*** Opening of Excerpt ***

Given ISO 9001:2015, we see new emphasis on executive involvement, who may even be the Chief Risk Officer (CRO) someone with lots of experience, most probably in IT, operations, legal or accounting.
Now let’s look at IT side of the risk business, where the CRO will need allies who grew up in computer science or something similar (philosophy?). Since IT is integral to all processes and project, we think that this is where we think most risks will reside. The CRO’s best friend may be the CEH, the Certified Ethical Hacker.
Friends in IT
The CRO needs a small team of CEHs in IT to help detect and manage risks. The implication is not that others are unethical, but that it’s only worth certifying a few in order to spread the risk – control culture. Those wishing to take certification exams are welcome to do so, but a CRO should not feel obligated to fund everyone’s training in that regard. Make room for the para-CEH, who may know the subject inside and out yet not be certified.

*** Close of Excerpt ***
*** Opening of Dataset section ***

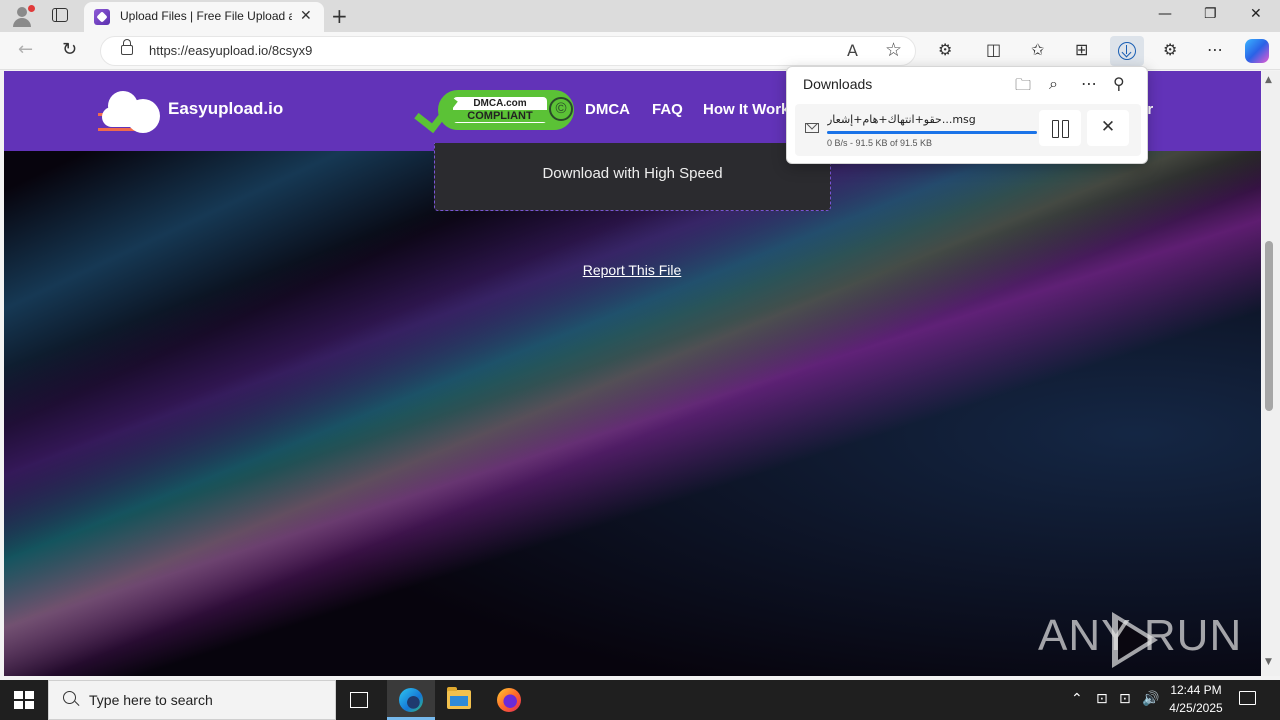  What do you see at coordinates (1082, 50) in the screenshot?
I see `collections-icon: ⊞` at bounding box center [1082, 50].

*** Close of Dataset section ***

Directions:
1 – Reproduce the passage on the Chief Risk Officer word for word, starting with "Now let’s look" and going on through "not be certified.".
2 – Pick up the passage on the Chief Risk Officer where it stops and continue it.

Results by task:
1 –
Now let’s look at IT side of the risk business, where the CRO will need allies who grew up in computer science or something similar (philosophy?). Since IT is integral to all processes and project, we think that this is where we think most risks will reside. The CRO’s best friend may be the CEH, the Certified Ethical Hacker.
Friends in IT
The CRO needs a small team of CEHs in IT to help detect and manage risks. The implication is not that others are unethical, but that it’s only worth certifying a few in order to spread the risk – control culture. Those wishing to take certification exams are welcome to do so, but a CRO should not feel obligated to fund everyone’s training in that regard. Make room for the para-CEH, who may know the subject inside and out yet not be certified.

2 –
Given the topic we’re talking about, hacking, one has to imagine the soap opera in which a CEH has gone rogue, and is using the certification as a cover for nefarious activities. In the meantime, a newcomer to the company, but one with vast skills, discovers the problem but has no CEH status in the eyes of the CRO. I’ll leave it to the reader as an exercise to keep going with the season (it’s a soap opera after all), which may fork in many directions.
My point is that we always need to remember that people are people and slapping titles on them doesn’t change that state of affairs. A possibly good arrangement is to have CEHs rotate the responsibility of meeting with the CRO, giving those not so reporting some R&R (“respite and rejuvenation”) from what might seem like onerous obligations.
Based on this model, one CEH per IT department is not enough (too onerous), whereas by definition the CRO is a singular position, a “chief”. The “C” in CEH means “certified” lets remember, so a one-to-many relationship goes with the grain of most org charts.
Rotating Top Management?
Whether the CRO position itself should rotate may be left to company politics. In most companies I’m aware of, it’s neither common nor a goal to have chief risk officers switching hats around. The domain knowledge for each role is considered specialized, the lid of some silo. “Management by rotation” as a philosophy has a lot going for it however, and might be the topic of a future blog post. Or feel free to chime in, adding comments below.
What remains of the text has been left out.